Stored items
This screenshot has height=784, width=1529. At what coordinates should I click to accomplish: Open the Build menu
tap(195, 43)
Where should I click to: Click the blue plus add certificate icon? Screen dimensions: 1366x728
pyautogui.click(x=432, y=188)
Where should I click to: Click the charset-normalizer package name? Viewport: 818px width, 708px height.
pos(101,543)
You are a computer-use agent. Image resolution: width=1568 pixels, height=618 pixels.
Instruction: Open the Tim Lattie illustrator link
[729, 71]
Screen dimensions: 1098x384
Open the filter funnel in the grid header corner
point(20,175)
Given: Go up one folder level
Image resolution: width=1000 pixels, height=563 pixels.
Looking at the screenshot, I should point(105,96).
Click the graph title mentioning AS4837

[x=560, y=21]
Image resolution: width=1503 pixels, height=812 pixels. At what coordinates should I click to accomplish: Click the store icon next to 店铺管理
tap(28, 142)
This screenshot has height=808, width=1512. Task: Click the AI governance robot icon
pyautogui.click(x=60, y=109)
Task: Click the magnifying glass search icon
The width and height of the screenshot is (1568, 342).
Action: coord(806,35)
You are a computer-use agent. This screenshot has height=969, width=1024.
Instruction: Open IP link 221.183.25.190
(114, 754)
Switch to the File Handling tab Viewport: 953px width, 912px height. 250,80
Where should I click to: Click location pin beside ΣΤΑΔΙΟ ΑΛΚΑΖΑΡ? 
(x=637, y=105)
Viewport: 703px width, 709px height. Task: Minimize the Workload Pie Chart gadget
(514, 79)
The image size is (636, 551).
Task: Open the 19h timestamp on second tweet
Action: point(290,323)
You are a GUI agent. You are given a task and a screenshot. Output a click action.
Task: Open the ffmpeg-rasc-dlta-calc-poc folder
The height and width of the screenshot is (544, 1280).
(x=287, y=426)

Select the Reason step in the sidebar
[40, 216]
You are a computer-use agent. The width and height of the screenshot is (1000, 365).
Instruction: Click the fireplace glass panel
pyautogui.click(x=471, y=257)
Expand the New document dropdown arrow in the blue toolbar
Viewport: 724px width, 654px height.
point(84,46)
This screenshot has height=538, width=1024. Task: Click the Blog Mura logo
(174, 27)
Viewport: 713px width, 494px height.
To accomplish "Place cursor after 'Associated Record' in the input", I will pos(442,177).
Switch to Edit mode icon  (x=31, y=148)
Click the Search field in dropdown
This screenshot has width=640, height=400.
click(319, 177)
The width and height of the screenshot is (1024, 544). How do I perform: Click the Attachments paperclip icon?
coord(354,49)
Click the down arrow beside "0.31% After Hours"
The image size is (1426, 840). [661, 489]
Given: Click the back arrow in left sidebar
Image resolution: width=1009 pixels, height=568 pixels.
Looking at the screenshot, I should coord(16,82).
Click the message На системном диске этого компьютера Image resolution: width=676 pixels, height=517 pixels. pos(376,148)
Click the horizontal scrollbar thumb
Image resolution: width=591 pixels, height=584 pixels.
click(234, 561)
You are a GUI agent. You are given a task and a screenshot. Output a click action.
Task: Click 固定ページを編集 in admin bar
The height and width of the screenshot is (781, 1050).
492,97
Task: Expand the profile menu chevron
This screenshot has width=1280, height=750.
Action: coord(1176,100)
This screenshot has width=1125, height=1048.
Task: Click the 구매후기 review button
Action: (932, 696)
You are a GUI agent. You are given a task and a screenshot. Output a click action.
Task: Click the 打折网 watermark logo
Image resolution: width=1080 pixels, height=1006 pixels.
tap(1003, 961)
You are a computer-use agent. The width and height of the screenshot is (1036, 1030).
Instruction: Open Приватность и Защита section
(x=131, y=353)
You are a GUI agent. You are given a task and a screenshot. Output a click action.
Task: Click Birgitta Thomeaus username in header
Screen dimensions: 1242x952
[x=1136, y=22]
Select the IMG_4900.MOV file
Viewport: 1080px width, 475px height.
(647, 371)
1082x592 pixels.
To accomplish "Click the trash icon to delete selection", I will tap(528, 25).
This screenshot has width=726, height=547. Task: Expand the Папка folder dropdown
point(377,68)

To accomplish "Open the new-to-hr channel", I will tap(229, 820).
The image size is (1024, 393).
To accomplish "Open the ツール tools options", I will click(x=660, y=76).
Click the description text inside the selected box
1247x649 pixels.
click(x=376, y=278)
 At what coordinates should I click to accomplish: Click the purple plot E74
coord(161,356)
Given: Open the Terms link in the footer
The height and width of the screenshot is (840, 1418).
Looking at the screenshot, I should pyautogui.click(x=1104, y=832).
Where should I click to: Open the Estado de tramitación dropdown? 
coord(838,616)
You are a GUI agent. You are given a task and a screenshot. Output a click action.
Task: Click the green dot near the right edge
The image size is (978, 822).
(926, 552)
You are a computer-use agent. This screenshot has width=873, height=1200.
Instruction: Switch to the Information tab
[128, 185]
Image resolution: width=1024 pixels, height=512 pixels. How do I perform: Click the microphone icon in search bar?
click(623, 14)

§ **Task directions**
All of the data above needs to be written out exactly.

§ **Exercise result**
This screenshot has height=784, width=1529. At what coordinates should I click to accomplish: Open the Build menu
tap(195, 43)
Where should I click to: Click the blue plus add certificate icon? Screen dimensions: 1366x728
pyautogui.click(x=432, y=188)
Where should I click to: Click the charset-normalizer package name? Viewport: 818px width, 708px height.
pos(101,543)
You are a computer-use agent. Image resolution: width=1568 pixels, height=618 pixels.
Instruction: Open the Tim Lattie illustrator link
[729, 71]
Screen dimensions: 1098x384
Open the filter funnel in the grid header corner
point(20,175)
Given: Go up one folder level
Image resolution: width=1000 pixels, height=563 pixels.
Looking at the screenshot, I should point(105,96).
Click the graph title mentioning AS4837

[x=560, y=21]
Image resolution: width=1503 pixels, height=812 pixels. At what coordinates should I click to accomplish: Click the store icon next to 店铺管理
tap(28, 142)
This screenshot has height=808, width=1512. Task: Click the AI governance robot icon
pyautogui.click(x=60, y=109)
Task: Click the magnifying glass search icon
The width and height of the screenshot is (1568, 342).
Action: coord(806,35)
You are a computer-use agent. This screenshot has height=969, width=1024.
Instruction: Open IP link 221.183.25.190
(114, 754)
Switch to the File Handling tab Viewport: 953px width, 912px height. 250,80
Where should I click to: Click location pin beside ΣΤΑΔΙΟ ΑΛΚΑΖΑΡ? 
(x=637, y=105)
Viewport: 703px width, 709px height. Task: Minimize the Workload Pie Chart gadget
(514, 79)
The image size is (636, 551).
Task: Open the 19h timestamp on second tweet
Action: point(290,323)
You are a GUI agent. You are given a task and a screenshot. Output a click action.
Task: Open the ffmpeg-rasc-dlta-calc-poc folder
The height and width of the screenshot is (544, 1280).
(x=287, y=426)

Select the Reason step in the sidebar
[40, 216]
You are a computer-use agent. The width and height of the screenshot is (1000, 365).
Instruction: Click the fireplace glass panel
pyautogui.click(x=471, y=257)
Expand the New document dropdown arrow in the blue toolbar
Viewport: 724px width, 654px height.
point(84,46)
This screenshot has height=538, width=1024. Task: Click the Blog Mura logo
(174, 27)
Viewport: 713px width, 494px height.
To accomplish "Place cursor after 'Associated Record' in the input", I will pos(442,177).
Switch to Edit mode icon  (x=31, y=148)
Click the Search field in dropdown
This screenshot has width=640, height=400.
click(319, 177)
The width and height of the screenshot is (1024, 544). How do I perform: Click the Attachments paperclip icon?
coord(354,49)
Click the down arrow beside "0.31% After Hours"
The image size is (1426, 840). [661, 489]
Given: Click the back arrow in left sidebar
Image resolution: width=1009 pixels, height=568 pixels.
Looking at the screenshot, I should coord(16,82).
Click the message На системном диске этого компьютера Image resolution: width=676 pixels, height=517 pixels. pos(376,148)
Click the horizontal scrollbar thumb
Image resolution: width=591 pixels, height=584 pixels.
click(234, 561)
You are a GUI agent. You are given a task and a screenshot. Output a click action.
Task: Click 固定ページを編集 in admin bar
The height and width of the screenshot is (781, 1050).
492,97
Task: Expand the profile menu chevron
This screenshot has width=1280, height=750.
Action: coord(1176,100)
This screenshot has width=1125, height=1048.
Task: Click the 구매후기 review button
Action: (932, 696)
You are a GUI agent. You are given a task and a screenshot. Output a click action.
Task: Click the 打折网 watermark logo
Image resolution: width=1080 pixels, height=1006 pixels.
tap(1003, 961)
You are a computer-use agent. The width and height of the screenshot is (1036, 1030).
Instruction: Open Приватность и Защита section
(x=131, y=353)
You are a GUI agent. You are given a task and a screenshot. Output a click action.
Task: Click Birgitta Thomeaus username in header
Screen dimensions: 1242x952
[x=1136, y=22]
Select the IMG_4900.MOV file
Viewport: 1080px width, 475px height.
(647, 371)
1082x592 pixels.
To accomplish "Click the trash icon to delete selection", I will tap(528, 25).
This screenshot has width=726, height=547. Task: Expand the Папка folder dropdown
point(377,68)

To accomplish "Open the new-to-hr channel", I will tap(229, 820).
The image size is (1024, 393).
To accomplish "Open the ツール tools options", I will click(x=660, y=76).
Click the description text inside the selected box
1247x649 pixels.
click(x=376, y=278)
 At what coordinates should I click to accomplish: Click the purple plot E74
coord(161,356)
Given: Open the Terms link in the footer
The height and width of the screenshot is (840, 1418).
Looking at the screenshot, I should pyautogui.click(x=1104, y=832).
Where should I click to: Open the Estado de tramitación dropdown? 
coord(838,616)
You are a GUI agent. You are given a task and a screenshot. Output a click action.
Task: Click the green dot near the right edge
The image size is (978, 822).
(926, 552)
You are a computer-use agent. This screenshot has width=873, height=1200.
Instruction: Switch to the Information tab
[128, 185]
Image resolution: width=1024 pixels, height=512 pixels. How do I perform: Click the microphone icon in search bar?
click(623, 14)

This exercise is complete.